**Activity**
Set down the records once more, please, exactly and with the pictures left out.

[Dataset entries]
------------------------------------------------------------
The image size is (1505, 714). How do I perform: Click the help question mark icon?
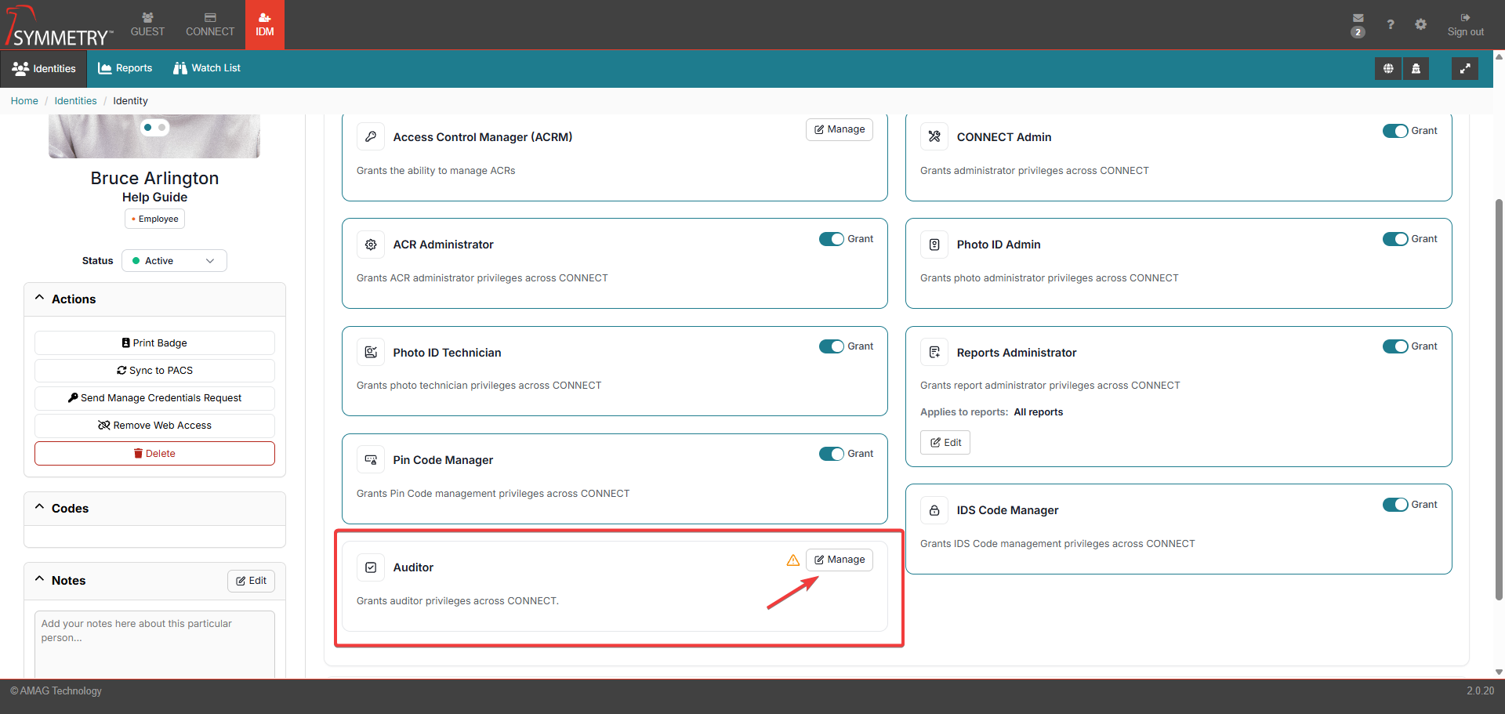1390,24
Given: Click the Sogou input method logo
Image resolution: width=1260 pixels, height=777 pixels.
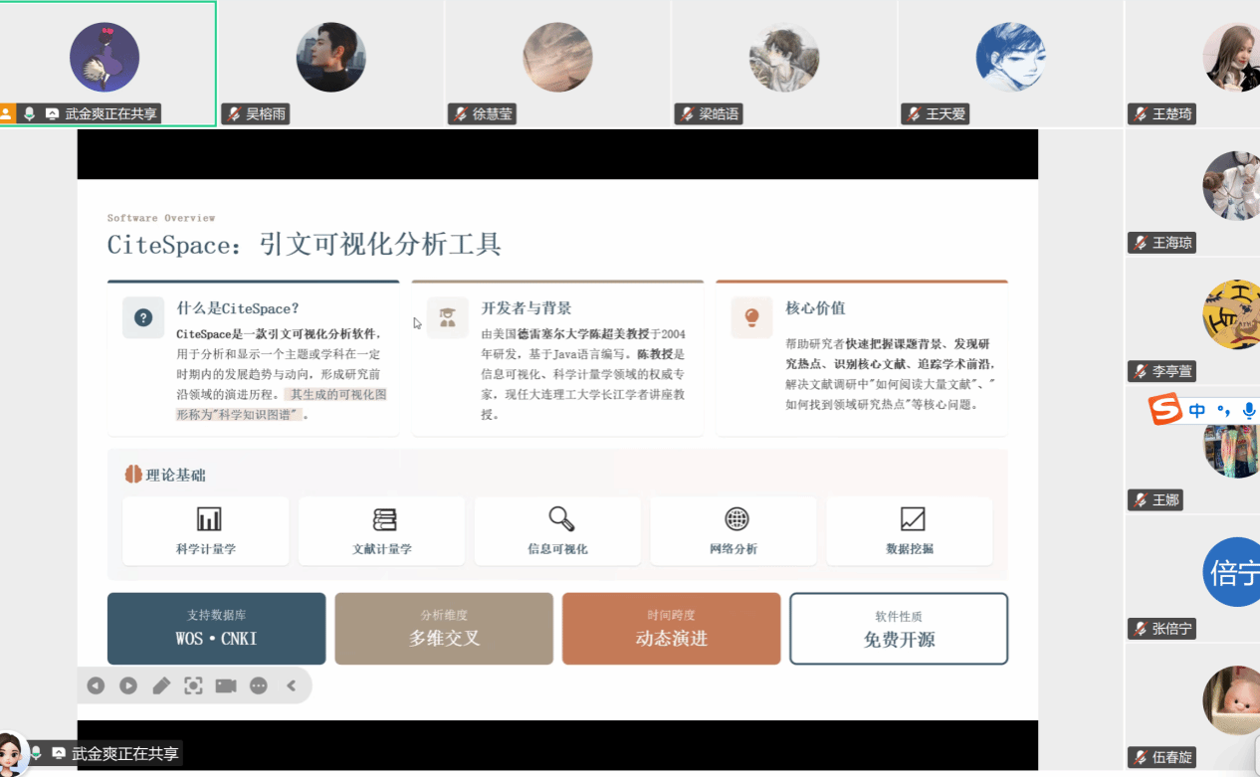Looking at the screenshot, I should 1165,409.
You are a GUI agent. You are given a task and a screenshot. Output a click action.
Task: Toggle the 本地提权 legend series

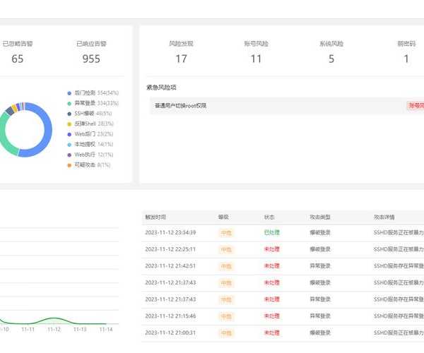click(x=69, y=144)
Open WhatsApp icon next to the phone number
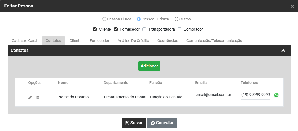 click(276, 95)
------------------------------------------------------------
**Solution for this problem**
The image size is (1505, 714). How do I perform: Click the help question mark icon?
1390,24
Given: Click the Sogou input method logo
Image resolution: width=1260 pixels, height=777 pixels.
Looking at the screenshot, I should 1165,409.
You are a GUI agent. You are given a task and a screenshot. Output a click action.
Task: Toggle the 本地提权 legend series

click(x=69, y=144)
Open WhatsApp icon next to the phone number
 click(276, 95)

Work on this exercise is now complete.